Erste Einschätzung des Parteitages
Ellen Brombacher, Berlin
In den nächsten Wochen werden die Mitglieder unserer Partei in einer Urabstimmung über das auf dem Erfurter Parteitag angenommene Programm entscheiden. In Erfurt stimmten 503 Delegierte (96,9%) für das Programm. Vier Delegierte votierten dagegen, und zwölf enthielten sich der Stimme. Von insgesamt 1.400 Änderungsanträgen wurden 350 tatsächlich behandelt, von denen 18 eine Mehrheit fanden. Nicht behandelt wurden all jene Anträge, die durch eine Blockabstimmung de facto unter den Tisch fielen. In einer Blockabstimmung entscheiden die Delegierten zunächst darüber, ob ein jeweiliger Antragsabschnitt so belassen wird, wie z.B. der Parteivorstand diesen eingereicht hat, oder ob Veränderungen gewünscht werden. Nur wenn diese gewünscht werden, wird über die einzelnen Änderungsanträge abgestimmt. Eine Reihe von Blockabstimmungen wurden direkt vom Parteivorstand erbeten, damit die vor dem Parteitag erzielten Kompromisse nicht noch einmal prinzipiell in Frage gestellt werden. Es ging dabei um den Arbeitsbegriff, den öffentlichen Beschäftigungssektor, die Passagen zu Israel, die Friedenspolitik und die Haltelinien, die als Kriterium einer Regierungsbeteiligung der Linkspartei dienen sollen. An dieser Stelle ein herzliches Dankeschön an Thomas Hecker für sein Wirken in der Antragskommission und an Friedrich Rabe für seine Arbeit im Tagungspräsidium.

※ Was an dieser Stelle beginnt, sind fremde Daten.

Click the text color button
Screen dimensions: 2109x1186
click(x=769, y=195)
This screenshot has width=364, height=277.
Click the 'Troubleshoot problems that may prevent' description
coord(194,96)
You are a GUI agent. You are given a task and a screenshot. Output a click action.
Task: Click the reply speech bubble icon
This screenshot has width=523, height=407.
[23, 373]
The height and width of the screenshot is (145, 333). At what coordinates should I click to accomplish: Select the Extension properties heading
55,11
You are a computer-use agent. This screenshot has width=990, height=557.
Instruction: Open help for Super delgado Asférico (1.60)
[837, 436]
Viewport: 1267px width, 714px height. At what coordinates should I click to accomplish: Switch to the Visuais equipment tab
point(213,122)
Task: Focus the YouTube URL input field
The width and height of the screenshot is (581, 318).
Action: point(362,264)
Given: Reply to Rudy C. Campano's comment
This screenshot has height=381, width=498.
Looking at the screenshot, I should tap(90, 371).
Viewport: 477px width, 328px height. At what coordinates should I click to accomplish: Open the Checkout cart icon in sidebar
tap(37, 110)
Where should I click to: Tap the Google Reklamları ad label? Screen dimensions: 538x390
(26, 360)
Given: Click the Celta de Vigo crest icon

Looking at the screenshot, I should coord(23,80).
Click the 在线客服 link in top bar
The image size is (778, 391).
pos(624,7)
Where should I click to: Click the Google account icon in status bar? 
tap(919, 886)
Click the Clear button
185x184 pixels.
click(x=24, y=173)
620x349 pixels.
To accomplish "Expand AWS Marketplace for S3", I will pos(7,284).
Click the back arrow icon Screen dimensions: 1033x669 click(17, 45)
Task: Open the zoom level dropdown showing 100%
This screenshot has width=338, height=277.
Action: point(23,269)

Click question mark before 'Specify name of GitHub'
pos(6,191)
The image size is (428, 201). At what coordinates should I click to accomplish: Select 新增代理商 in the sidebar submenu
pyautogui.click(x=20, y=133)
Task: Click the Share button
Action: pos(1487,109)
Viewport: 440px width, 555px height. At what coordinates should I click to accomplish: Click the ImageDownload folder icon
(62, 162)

Ohne hier schon eine präzise Wertung vornehmen zu wollen, ist bei nur achtzehn Änderungen eines sicher: An der auch von der KPF von Anbeginn befürworteten Grundlinie, die sowohl den ersten Entwurf vom März 2010 als auch den Leitantrag vom Juli dieses Jahres charakterisierte, hat sich substantiell nichts geändert. Diese Feststellung könnte zu der Annahme verführen, eine mehr als anderthalbjährige Programmdebatte sei ohne wesentliche Ergebnisse geblieben. Doch die Dialektik ist eine andere: Gerade die Intensität und nicht zu unterschätzende Breite der Programmdebatte, die Ernsthaftigkeit, mit der sie erfolgte, die Sorgfalt, mit der Änderungsanträge verfaßt wurden – viele darauf gerichtet, das linke Profil der jeweiligen Entwürfe weiter zu schärfen – waren der demokratische Beleg dafür, daß eine Mehrheit der Mitglieder unserer Partei zwar eine Verbesserung der jeweiligen Entwürfe befürwortete, aber nichts an deren antikapitalistischem, antifaschistischem und antimilitaristischem Charakter ändern wollte. Das war auch meine Erfahrung in knapp fünfzig Veranstaltungen, die sich entweder direkt mit dem Programmentwurf befaßten oder auf denen dieser zumindest eine große Rolle spielte.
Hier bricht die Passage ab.